### The task
What lines below include the word "Collapse"? Copy each one.

-- Input data follows --

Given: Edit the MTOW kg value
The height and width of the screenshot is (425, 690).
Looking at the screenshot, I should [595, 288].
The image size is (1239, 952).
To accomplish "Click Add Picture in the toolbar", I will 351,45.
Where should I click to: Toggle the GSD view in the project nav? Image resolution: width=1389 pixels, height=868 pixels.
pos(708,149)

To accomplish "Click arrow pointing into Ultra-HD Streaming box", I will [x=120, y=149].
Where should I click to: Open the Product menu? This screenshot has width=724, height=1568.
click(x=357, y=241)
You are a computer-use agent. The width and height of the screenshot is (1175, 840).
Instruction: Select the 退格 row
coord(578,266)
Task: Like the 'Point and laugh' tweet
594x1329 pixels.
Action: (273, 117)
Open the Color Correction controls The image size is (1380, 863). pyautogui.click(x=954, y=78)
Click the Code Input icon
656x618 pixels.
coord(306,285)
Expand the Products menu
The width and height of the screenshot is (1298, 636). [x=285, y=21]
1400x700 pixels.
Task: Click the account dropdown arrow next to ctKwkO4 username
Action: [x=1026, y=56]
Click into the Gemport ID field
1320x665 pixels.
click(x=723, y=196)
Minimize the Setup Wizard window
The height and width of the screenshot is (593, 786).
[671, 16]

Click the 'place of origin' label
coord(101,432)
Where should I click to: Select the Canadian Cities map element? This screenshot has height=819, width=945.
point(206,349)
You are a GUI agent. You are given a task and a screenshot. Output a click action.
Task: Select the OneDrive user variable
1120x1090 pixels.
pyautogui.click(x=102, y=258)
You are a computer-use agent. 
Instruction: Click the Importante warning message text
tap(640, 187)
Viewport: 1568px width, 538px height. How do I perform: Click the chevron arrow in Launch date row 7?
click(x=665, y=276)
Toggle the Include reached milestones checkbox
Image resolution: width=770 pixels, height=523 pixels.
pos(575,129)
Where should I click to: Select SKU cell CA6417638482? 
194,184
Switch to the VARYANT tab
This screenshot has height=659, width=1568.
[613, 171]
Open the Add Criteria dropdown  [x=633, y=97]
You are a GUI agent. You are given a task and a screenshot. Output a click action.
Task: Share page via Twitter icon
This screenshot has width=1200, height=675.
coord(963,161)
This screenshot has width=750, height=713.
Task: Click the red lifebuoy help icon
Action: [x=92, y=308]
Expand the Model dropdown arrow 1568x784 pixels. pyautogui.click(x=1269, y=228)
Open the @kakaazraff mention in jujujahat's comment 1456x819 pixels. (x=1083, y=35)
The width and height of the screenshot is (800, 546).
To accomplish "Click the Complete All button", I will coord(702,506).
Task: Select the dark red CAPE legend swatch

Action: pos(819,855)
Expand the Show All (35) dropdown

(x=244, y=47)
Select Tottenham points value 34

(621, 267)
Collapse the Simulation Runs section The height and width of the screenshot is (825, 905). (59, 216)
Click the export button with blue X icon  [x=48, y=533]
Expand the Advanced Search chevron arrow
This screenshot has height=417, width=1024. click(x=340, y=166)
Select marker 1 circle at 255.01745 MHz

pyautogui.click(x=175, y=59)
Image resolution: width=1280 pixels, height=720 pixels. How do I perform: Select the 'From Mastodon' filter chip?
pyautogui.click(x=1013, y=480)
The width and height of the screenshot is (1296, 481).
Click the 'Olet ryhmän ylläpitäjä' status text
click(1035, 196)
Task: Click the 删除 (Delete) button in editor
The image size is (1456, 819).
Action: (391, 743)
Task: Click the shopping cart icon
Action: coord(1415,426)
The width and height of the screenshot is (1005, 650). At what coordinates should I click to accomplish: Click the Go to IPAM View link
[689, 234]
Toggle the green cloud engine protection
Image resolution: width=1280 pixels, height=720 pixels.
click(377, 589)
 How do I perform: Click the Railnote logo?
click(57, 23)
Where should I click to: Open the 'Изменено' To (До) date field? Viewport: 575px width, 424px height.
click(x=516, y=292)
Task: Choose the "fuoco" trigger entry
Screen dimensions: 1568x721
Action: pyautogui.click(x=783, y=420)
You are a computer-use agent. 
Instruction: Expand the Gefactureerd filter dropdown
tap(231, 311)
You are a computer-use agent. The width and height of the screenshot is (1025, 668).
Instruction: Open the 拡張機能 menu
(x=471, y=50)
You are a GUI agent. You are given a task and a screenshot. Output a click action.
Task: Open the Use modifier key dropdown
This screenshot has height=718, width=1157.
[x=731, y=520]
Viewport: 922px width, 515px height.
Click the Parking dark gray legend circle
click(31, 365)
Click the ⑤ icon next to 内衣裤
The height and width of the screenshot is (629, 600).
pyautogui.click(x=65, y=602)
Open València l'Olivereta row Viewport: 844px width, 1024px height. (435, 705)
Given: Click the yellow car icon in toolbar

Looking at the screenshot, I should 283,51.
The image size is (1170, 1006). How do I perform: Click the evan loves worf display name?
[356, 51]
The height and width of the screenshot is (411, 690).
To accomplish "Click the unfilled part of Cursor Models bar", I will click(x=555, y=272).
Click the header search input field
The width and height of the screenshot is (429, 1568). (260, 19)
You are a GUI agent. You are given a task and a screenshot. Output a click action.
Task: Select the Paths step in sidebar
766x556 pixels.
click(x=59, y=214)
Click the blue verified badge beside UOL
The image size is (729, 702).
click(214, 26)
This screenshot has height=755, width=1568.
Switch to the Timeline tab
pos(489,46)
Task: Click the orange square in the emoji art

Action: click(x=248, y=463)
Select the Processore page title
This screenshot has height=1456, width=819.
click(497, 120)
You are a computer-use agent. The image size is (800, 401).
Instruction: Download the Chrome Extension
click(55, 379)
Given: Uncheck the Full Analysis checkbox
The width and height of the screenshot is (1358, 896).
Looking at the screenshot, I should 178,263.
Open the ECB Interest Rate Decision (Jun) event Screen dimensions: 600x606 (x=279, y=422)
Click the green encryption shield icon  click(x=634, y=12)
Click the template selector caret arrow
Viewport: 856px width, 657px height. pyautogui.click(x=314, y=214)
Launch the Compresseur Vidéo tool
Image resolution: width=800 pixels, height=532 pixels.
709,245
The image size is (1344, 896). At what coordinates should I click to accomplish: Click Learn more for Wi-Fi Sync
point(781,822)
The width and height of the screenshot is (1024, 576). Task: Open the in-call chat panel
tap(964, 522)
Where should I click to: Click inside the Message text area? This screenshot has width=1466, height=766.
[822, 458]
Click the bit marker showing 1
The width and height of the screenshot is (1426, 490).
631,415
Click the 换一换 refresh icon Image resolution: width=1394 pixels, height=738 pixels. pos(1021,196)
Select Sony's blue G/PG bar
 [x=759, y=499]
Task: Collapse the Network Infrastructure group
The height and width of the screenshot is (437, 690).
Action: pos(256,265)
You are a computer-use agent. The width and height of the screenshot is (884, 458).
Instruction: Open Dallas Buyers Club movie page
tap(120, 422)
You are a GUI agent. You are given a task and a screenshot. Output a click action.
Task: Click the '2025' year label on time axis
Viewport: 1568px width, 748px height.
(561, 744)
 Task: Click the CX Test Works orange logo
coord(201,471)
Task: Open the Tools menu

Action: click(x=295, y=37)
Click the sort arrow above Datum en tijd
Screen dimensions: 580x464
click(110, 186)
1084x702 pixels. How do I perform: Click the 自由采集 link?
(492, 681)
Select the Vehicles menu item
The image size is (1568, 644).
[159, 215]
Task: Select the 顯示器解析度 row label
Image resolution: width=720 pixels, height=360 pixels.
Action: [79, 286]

-- Input data concluded --

### Answer space
Collapse the Simulation Runs section The height and width of the screenshot is (825, 905). (59, 216)
Task: Collapse the Network Infrastructure group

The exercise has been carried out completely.